Dwindling Chinese Malaysian population a cause for concern, Latest World News - The New Paper
World

Dwindling Chinese Malaysian population a cause for concern

This article is more than 12 months old

More Chinese in Malaysia are moving to other countries

KUALA LUMPURMalaysia's private sector will shrink in size, the government will collect lower tax revenues and the number of professionals will be reduced, analysts say, if more Chinese Malaysians continue to emigrate.

They were responding to a report by Malaysian think-tank Asian Strategy and Leadership Institute (Asli) that said the Chinese Malaysian population would drop to about 19.6 per cent by 2030 with the continued emigration trend and low birth rates, according to The Malay Mail Online (MMO) yesterday.

Asli chief operating officer Ng Yeen Seen said the Chinese Malaysian population stood at 37.2 per cent in 1957, when the country achieved independence.

This shrank to 24 per cent four years ago due to many leaving the country and low birth rates among the Chinese.

"If the migration trend continues to 2030, Chinese Malaysians would account for only 19.6 per cent of the population," Ms Ng predicted, as reported by the Free Malaysia Today website on Saturday.

She cited a 2011 World Bank study that showed that up till 2010, almost one million Chinese Malaysians had migrated to other countries, with 57 per cent of them moving to Singapore.

ENTERPRISING

"The Chinese community is known to be very enterprising and economically vibrant.

"The community has been important to the nation's development.

"It is a worrying trend for the country," independent analyst Khoo Kay Peng told MMO.

Dr Oh Ei Sun, adjunct senior fellow at the S. Rajaratnam School of International Studies in Singapore, said the calls for more Islamic law and practices by the majority Malays into "all aspects of social life" would likely be a push factor.

"Besides likely decline in their political rights, the professional human resources of the whole country would similarly be decimated," Dr Oh told MMO.

Official government statistics are slightly different from the Asli figures.

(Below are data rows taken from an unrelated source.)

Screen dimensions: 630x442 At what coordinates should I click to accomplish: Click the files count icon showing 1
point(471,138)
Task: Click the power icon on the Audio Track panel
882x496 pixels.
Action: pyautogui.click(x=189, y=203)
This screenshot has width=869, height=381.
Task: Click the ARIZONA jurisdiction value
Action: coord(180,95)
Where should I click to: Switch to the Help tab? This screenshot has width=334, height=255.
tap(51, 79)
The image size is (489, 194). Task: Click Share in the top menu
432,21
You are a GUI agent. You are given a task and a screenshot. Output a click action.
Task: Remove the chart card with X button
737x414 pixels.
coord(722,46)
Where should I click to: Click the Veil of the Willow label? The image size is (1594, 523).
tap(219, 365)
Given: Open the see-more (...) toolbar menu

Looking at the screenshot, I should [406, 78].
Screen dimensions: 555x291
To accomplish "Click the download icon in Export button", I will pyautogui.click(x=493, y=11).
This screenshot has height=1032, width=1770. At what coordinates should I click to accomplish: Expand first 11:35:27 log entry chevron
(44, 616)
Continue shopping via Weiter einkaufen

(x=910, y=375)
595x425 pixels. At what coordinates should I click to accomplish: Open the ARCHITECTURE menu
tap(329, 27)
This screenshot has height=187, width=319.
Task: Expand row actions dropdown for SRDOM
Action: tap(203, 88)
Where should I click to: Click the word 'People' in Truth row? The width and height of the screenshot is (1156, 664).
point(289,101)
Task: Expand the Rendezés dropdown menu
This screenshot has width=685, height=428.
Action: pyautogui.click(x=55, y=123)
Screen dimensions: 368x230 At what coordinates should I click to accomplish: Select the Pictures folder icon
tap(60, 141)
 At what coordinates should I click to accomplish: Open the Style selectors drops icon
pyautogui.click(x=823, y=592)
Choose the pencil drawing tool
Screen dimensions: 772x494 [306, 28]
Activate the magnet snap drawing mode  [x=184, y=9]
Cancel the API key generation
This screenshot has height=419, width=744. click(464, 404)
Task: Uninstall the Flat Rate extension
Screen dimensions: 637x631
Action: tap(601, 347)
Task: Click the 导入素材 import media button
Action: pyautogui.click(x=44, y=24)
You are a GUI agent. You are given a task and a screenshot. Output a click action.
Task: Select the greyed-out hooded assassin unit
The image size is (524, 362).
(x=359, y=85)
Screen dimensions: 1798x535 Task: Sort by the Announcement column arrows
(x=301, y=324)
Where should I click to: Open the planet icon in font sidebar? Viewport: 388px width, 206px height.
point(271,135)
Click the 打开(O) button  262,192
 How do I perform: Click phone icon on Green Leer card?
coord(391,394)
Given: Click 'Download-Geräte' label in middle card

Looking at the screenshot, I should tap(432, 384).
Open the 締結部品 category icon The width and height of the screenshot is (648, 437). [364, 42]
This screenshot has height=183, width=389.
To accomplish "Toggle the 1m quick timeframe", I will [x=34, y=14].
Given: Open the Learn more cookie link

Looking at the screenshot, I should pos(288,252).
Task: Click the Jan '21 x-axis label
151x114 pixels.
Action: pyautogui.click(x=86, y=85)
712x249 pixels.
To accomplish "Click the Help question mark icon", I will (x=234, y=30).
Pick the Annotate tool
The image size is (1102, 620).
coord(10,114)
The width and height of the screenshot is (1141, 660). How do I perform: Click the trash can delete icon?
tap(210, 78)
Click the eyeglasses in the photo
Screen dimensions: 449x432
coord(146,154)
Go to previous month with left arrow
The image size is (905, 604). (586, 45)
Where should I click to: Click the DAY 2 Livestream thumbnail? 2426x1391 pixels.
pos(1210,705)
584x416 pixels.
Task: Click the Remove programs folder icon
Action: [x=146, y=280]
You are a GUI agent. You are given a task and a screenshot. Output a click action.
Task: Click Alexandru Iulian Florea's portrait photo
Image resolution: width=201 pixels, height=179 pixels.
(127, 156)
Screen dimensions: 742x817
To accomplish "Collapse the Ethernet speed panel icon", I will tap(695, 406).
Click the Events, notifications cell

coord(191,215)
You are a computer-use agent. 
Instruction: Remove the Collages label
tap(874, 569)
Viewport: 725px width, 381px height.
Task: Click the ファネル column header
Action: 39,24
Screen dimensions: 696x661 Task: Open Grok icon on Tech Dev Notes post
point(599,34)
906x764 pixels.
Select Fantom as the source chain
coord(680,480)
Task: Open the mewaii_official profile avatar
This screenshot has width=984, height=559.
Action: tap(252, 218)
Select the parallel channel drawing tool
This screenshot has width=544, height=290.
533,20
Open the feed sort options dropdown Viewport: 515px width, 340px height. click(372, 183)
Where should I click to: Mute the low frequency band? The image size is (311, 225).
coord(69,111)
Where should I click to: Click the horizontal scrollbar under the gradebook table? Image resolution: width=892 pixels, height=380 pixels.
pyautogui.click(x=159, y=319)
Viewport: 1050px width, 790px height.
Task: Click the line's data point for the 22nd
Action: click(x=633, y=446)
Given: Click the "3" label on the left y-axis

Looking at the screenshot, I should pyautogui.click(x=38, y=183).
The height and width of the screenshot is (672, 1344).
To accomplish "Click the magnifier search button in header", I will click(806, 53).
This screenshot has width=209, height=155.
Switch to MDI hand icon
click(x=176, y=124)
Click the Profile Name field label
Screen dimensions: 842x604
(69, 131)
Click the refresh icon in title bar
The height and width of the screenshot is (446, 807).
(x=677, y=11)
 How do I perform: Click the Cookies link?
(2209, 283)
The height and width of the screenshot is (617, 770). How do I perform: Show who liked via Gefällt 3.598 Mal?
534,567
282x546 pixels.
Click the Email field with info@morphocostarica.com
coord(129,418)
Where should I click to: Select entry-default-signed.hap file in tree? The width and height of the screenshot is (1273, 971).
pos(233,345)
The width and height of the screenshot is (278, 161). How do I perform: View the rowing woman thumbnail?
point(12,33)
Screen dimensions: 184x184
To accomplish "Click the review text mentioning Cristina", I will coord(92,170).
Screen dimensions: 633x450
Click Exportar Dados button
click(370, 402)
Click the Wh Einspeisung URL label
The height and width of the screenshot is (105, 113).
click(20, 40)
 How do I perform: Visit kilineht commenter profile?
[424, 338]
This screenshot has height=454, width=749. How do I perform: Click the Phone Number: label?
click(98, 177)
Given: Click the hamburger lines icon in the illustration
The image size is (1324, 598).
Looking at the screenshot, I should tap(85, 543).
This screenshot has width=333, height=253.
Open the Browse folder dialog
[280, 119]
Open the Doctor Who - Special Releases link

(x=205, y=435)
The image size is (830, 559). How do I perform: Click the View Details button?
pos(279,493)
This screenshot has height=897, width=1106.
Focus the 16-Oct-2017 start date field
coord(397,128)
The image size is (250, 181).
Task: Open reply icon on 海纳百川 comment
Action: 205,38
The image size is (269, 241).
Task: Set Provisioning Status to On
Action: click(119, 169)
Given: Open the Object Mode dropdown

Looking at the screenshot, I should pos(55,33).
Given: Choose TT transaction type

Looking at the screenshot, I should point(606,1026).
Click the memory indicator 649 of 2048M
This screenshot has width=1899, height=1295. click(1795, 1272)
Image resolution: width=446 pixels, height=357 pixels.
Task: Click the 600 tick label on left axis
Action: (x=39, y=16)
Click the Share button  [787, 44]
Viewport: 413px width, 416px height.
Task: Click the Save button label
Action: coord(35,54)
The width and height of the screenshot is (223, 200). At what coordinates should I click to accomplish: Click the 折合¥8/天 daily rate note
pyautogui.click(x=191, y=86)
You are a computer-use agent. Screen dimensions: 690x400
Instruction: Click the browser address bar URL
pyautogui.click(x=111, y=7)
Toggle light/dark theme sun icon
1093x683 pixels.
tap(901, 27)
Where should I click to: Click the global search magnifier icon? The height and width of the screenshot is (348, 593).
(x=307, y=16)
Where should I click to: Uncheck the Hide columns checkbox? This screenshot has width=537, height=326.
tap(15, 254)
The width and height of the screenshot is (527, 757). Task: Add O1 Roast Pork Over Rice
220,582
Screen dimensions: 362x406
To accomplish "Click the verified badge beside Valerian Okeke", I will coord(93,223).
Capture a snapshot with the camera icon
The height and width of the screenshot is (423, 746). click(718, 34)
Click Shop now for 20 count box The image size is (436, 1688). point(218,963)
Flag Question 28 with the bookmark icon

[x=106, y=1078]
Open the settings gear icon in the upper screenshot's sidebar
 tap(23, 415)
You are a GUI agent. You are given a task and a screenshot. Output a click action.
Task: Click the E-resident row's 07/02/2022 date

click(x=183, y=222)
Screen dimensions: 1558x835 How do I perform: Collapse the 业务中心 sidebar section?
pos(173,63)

The Department of Statistics estimated that the Chinese population in Malaysia would drop to 20 per cent by 2040 from 24.5 per cent in 2010.

It also said the bumiputera population - which refers to the Malays, Orang Asli and the ethnic tribes of Sabah and Sarawak - is expected to grow from 67.3 per cent to 72.1 per cent between 2010 and 2040.

Malaysia's Centre for Policy Initiatives director Lim Teck Ghee noted the higher fertility rates of Malay Malaysians and the influx of Muslim immigrants who are given citizenship.

Most Muslim migrant workers are from Indonesia and southern Philippines.

Mr Ibrahim Suffian, director of independent pollster Merdeka Centre, said the minorities ultimately need to figure out how to work with the majority population.

"Muslims in Malaysia are not monolithic; They subscribe to many different political ideas," Mr Ibrahim told MMO.

"Muslims need to realise that non-Muslims are their fellow countrymen with whom they have a shared stake in the country's continued peace and prosperity."